Alors que les projets de data centers se multiplient sous l’effet de la montée en charge du cloud et de l’IA, Data4 et APL Data Center publient une analyse de cycle de vie détaillée d’un site de 5 MW. L’objectif : objectiver l’impact environnemental réel de ces infrastructures, au-delà des seuls indicateurs de consommation énergétique.
Une approche environnementale élargie au cycle de vie complet
La question de l’impact environnemental des data centers est souvent abordée sous un angle partiel, focalisé sur la consommation électrique ou l’usage de l’eau en phase d’exploitation. Le livre blanc publié conjointement par Data4 et APL Data Center propose une lecture plus globale, fondée sur une analyse de cycle de vie (ACV) couvrant l’ensemble des étapes : extraction des matières premières, construction, exploitation, maintenance et fin de vie.
Réalisée selon les normes internationales ISO 14040 et 14044, l’étude porte sur un data center hyperscale de 5 MW mis en service en 2023. Elle s’appuie sur des données industrielles détaillées et une modélisation multicritère, intégrant notamment les impacts climatiques, hydriques et liés à l’épuisement des ressources.
Construction et exploitation, deux postes d’impact structurants
L’un des apports majeurs de cette analyse réside dans la répartition des impacts sur l’ensemble du cycle de vie.
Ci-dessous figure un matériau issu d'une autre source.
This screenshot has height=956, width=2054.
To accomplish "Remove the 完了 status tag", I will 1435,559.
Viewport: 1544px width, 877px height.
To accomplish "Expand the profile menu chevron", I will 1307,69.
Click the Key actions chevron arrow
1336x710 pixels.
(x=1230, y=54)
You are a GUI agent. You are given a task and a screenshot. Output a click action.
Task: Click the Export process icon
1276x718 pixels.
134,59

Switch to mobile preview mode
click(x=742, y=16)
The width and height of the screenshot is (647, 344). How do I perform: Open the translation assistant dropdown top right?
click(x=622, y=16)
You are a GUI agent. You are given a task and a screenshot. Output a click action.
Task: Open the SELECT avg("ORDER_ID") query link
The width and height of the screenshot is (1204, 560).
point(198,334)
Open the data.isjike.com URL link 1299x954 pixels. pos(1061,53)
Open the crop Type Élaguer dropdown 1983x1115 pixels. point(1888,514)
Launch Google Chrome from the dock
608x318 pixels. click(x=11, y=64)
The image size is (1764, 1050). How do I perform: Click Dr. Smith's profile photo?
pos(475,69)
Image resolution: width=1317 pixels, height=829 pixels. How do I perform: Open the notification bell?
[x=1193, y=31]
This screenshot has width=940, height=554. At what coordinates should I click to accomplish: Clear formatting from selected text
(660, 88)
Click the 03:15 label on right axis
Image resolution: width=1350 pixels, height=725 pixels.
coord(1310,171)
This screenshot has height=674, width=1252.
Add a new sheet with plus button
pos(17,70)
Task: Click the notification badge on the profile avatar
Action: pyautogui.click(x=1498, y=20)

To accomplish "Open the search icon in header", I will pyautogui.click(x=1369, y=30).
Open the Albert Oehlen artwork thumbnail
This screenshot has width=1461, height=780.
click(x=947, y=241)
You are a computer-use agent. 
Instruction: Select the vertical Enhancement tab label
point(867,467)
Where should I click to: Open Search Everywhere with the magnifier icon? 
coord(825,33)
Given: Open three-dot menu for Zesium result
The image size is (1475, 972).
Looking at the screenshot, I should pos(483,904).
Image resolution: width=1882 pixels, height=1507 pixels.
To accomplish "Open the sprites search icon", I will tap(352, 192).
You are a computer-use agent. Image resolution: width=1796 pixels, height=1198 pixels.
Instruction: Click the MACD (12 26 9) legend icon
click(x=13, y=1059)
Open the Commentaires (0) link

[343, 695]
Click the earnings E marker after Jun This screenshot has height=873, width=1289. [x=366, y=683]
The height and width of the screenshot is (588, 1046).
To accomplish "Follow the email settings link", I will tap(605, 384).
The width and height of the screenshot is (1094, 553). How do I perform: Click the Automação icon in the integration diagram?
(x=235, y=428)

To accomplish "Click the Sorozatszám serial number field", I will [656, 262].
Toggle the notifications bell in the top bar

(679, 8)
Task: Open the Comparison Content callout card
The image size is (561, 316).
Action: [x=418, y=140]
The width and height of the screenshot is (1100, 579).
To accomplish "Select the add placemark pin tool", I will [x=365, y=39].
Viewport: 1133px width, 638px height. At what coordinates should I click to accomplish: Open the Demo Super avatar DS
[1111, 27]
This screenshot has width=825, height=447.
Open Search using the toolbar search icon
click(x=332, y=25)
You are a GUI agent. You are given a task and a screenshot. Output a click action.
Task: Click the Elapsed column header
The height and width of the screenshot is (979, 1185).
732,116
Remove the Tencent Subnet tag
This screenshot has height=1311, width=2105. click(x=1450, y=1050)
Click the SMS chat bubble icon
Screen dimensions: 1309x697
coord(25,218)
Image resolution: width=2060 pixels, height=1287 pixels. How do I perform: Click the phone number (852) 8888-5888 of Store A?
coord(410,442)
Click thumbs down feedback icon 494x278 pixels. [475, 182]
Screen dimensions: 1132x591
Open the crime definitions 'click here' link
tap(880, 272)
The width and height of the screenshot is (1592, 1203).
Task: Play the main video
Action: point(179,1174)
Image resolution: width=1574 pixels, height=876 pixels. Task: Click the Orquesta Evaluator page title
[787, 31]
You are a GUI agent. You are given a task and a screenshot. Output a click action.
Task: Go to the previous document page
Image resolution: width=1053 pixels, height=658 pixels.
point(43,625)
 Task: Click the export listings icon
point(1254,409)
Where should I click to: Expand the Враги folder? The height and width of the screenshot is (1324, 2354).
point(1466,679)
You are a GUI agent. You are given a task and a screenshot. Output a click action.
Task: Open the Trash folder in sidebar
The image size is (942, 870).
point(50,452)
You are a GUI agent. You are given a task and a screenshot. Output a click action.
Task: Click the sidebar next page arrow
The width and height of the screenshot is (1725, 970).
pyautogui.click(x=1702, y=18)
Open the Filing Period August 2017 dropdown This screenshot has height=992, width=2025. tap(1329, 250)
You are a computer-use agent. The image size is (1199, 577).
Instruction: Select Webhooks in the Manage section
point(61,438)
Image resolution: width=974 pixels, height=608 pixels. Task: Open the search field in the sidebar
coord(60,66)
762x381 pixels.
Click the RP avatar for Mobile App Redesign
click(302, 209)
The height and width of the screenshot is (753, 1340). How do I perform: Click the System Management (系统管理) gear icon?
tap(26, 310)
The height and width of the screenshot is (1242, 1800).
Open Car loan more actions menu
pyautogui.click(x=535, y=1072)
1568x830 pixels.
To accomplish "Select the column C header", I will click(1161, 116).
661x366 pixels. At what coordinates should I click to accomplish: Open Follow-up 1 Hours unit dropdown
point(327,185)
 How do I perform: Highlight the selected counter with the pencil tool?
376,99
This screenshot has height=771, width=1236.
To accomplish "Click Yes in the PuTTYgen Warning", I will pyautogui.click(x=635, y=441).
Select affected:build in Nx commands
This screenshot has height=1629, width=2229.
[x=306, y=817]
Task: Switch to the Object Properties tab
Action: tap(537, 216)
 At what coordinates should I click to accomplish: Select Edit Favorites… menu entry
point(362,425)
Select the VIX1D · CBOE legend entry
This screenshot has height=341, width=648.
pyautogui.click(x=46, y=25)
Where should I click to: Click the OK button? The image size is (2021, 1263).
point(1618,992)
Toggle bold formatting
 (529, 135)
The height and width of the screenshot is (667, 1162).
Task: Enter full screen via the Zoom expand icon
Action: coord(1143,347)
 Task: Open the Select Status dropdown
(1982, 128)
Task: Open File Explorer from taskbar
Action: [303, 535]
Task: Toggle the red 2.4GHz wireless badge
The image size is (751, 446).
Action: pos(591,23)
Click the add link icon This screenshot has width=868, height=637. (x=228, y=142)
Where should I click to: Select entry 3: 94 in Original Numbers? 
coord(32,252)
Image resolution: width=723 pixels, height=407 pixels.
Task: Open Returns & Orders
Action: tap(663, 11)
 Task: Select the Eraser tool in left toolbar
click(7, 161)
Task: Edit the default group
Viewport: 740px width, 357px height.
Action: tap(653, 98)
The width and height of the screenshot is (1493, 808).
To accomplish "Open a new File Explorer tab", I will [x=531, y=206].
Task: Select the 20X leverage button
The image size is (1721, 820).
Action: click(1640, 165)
Sur une durée de vingt ans, la phase d’exploitation représente 48 % de l’empreinte carbone du data center étudié. Mais la phase de production des matériaux et des équipements en concentre à elle seule 39 %.
Les matériaux de construction, en particulier le béton et l’acier, ainsi que les équipements électriques et de secours, constituent une part significative de cet impact amont. Ce constat met en évidence le rôle déterminant des choix de conception et d’ingénierie, bien avant la mise en service du site.
« On ne peut améliorer que ce que l’on mesure de manière exhaustive. L’enjeu est de passer d’une vision partielle à une compréhension scientifique complète de notre impact », explique Linda Lescuyer, Head of Environment & Innovation chez Data4.
Eau : un impact principalement indirect
L’étude apporte également un éclairage précis sur la question de l’eau, souvent sensible dans le débat public. La consommation directe du data center analysé représente moins de 0,1 % de l’impact hydrique total. L’essentiel de la pression sur la ressource provient indirectement de la production d’électricité utilisée par les équipements techniques.
Ce résultat souligne l’importance du mix énergétique dans l’évaluation environnementale globale, mais aussi la nécessité de distinguer les impacts directs des impacts indirects, souvent invisibles dans les indicateurs classiques.
L’ACV comme outil d’aide à la décision industrielle
Pour APL Data Center, cette démarche s’inscrit dans une logique de transformation des pratiques de conception. « L’intégration de l’analyse de cycle de vie permet d’identifier les leviers d’action réellement efficaces et de dépasser une approche déclarative de la performance environnementale », souligne Thomas Martin, Deputy CTO et Head of Sustainability & Innovation.
Chez Data4, ces travaux alimentent directement les choix industriels, notamment le recours à des bétons bas carbone, la contractualisation d’énergies renouvelables via des PPA, ou encore la conception de systèmes de refroidissement sans consommation d’eau. L’ACV est utilisée comme un outil de pilotage, destiné à orienter les arbitrages techniques et à limiter les transferts d’impact d’un poste à un autre.
Vers une mesure plus homogène des impacts du numérique
Au-delà du cas étudié, cette publication contribue à structurer une approche plus homogène de la mesure environnementale des infrastructures numériques. À l’heure où les data centers entrent de plus en plus dans le périmètre des politiques de responsabilité environnementale et des obligations de reporting, la question de la méthodologie devient centrale.
En documentant de manière détaillée l’ensemble des impacts d’un data center hyperscale, Data4 et APL Data Center fournissent des éléments concrets pour éclairer les décisions publiques comme industrielles. Une base de travail qui rappelle que la durabilité du numérique se joue autant dans la conception des infrastructures que dans leur exploitation.